Your task — Set down the entries once more, exactly as given.

Given information Start Marker

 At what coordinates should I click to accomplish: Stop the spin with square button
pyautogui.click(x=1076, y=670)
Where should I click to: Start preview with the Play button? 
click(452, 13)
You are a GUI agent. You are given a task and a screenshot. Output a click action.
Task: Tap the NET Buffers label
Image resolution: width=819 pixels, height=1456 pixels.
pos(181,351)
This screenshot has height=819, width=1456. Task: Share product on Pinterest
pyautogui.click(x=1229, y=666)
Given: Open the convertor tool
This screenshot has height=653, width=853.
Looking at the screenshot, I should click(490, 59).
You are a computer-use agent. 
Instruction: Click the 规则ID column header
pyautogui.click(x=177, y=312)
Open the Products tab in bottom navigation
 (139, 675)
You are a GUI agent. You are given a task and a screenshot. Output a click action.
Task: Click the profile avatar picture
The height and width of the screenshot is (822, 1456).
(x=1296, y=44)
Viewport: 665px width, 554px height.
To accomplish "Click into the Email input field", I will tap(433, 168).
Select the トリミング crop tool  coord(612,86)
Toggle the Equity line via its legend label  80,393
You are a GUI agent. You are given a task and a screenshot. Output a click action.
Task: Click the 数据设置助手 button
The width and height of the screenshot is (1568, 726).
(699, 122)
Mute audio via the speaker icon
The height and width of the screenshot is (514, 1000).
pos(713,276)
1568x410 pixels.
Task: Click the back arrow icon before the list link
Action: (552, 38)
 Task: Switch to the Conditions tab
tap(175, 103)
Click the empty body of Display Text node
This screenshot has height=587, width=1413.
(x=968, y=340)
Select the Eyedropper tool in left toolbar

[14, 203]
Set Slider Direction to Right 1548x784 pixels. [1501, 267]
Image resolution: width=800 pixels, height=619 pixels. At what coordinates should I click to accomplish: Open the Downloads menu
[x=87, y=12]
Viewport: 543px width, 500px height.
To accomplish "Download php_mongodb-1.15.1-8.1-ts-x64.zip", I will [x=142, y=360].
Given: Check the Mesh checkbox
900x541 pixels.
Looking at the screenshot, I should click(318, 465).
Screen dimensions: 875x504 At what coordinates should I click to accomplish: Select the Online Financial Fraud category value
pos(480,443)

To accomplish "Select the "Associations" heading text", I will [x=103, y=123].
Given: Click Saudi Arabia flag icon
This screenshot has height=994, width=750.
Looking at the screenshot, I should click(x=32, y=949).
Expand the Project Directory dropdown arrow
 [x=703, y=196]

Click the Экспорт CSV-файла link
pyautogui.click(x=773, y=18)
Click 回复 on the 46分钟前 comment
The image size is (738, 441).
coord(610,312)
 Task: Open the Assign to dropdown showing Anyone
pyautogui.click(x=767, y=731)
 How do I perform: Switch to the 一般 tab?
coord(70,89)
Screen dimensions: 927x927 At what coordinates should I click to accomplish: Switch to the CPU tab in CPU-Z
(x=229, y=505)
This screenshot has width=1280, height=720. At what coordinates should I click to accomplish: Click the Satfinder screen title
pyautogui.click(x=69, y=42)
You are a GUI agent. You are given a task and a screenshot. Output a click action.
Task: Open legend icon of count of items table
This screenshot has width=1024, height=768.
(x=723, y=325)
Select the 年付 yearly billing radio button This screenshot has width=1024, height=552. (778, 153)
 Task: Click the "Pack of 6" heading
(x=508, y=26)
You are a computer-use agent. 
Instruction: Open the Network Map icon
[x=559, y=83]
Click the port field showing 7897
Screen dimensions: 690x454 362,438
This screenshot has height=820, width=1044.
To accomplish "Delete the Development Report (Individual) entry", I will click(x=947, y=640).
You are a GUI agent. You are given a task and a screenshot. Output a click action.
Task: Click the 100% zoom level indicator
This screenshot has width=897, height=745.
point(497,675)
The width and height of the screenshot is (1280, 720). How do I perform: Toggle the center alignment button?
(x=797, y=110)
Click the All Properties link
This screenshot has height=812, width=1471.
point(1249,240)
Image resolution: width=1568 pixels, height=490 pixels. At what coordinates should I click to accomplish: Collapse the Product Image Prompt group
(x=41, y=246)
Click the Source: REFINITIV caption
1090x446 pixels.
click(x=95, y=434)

Given information End Marker

Expected answer —
 At what coordinates should I click to accomplish: Stop the spin with square button
pyautogui.click(x=1076, y=670)
Where should I click to: Start preview with the Play button? 
click(452, 13)
You are a GUI agent. You are given a task and a screenshot. Output a click action.
Task: Tap the NET Buffers label
Image resolution: width=819 pixels, height=1456 pixels.
pos(181,351)
This screenshot has height=819, width=1456. Task: Share product on Pinterest
pyautogui.click(x=1229, y=666)
Given: Open the convertor tool
This screenshot has height=653, width=853.
Looking at the screenshot, I should click(490, 59).
You are a computer-use agent. 
Instruction: Click the 规则ID column header
pyautogui.click(x=177, y=312)
Open the Products tab in bottom navigation
 (139, 675)
You are a GUI agent. You are given a task and a screenshot. Output a click action.
Task: Click the profile avatar picture
The height and width of the screenshot is (822, 1456).
(x=1296, y=44)
Viewport: 665px width, 554px height.
To accomplish "Click into the Email input field", I will tap(433, 168).
Select the トリミング crop tool  coord(612,86)
Toggle the Equity line via its legend label  80,393
You are a GUI agent. You are given a task and a screenshot. Output a click action.
Task: Click the 数据设置助手 button
The width and height of the screenshot is (1568, 726).
(699, 122)
Mute audio via the speaker icon
The height and width of the screenshot is (514, 1000).
pos(713,276)
1568x410 pixels.
Task: Click the back arrow icon before the list link
Action: (552, 38)
 Task: Switch to the Conditions tab
tap(175, 103)
Click the empty body of Display Text node
This screenshot has height=587, width=1413.
(x=968, y=340)
Select the Eyedropper tool in left toolbar

[14, 203]
Set Slider Direction to Right 1548x784 pixels. [1501, 267]
Image resolution: width=800 pixels, height=619 pixels. At what coordinates should I click to accomplish: Open the Downloads menu
[x=87, y=12]
Viewport: 543px width, 500px height.
To accomplish "Download php_mongodb-1.15.1-8.1-ts-x64.zip", I will [x=142, y=360].
Given: Check the Mesh checkbox
900x541 pixels.
Looking at the screenshot, I should click(318, 465).
Screen dimensions: 875x504 At what coordinates should I click to accomplish: Select the Online Financial Fraud category value
pos(480,443)

To accomplish "Select the "Associations" heading text", I will [x=103, y=123].
Given: Click Saudi Arabia flag icon
This screenshot has height=994, width=750.
Looking at the screenshot, I should click(x=32, y=949).
Expand the Project Directory dropdown arrow
 [x=703, y=196]

Click the Экспорт CSV-файла link
pyautogui.click(x=773, y=18)
Click 回复 on the 46分钟前 comment
The image size is (738, 441).
coord(610,312)
 Task: Open the Assign to dropdown showing Anyone
pyautogui.click(x=767, y=731)
 How do I perform: Switch to the 一般 tab?
coord(70,89)
Screen dimensions: 927x927 At what coordinates should I click to accomplish: Switch to the CPU tab in CPU-Z
(x=229, y=505)
This screenshot has width=1280, height=720. At what coordinates should I click to accomplish: Click the Satfinder screen title
pyautogui.click(x=69, y=42)
You are a GUI agent. You are given a task and a screenshot. Output a click action.
Task: Open legend icon of count of items table
This screenshot has width=1024, height=768.
(x=723, y=325)
Select the 年付 yearly billing radio button This screenshot has width=1024, height=552. (778, 153)
 Task: Click the "Pack of 6" heading
(x=508, y=26)
You are a computer-use agent. 
Instruction: Open the Network Map icon
[x=559, y=83]
Click the port field showing 7897
Screen dimensions: 690x454 362,438
This screenshot has height=820, width=1044.
To accomplish "Delete the Development Report (Individual) entry", I will click(x=947, y=640).
You are a GUI agent. You are given a task and a screenshot. Output a click action.
Task: Click the 100% zoom level indicator
This screenshot has width=897, height=745.
point(497,675)
The width and height of the screenshot is (1280, 720). How do I perform: Toggle the center alignment button?
(x=797, y=110)
Click the All Properties link
This screenshot has height=812, width=1471.
point(1249,240)
Image resolution: width=1568 pixels, height=490 pixels. At what coordinates should I click to accomplish: Collapse the Product Image Prompt group
(x=41, y=246)
Click the Source: REFINITIV caption
1090x446 pixels.
click(x=95, y=434)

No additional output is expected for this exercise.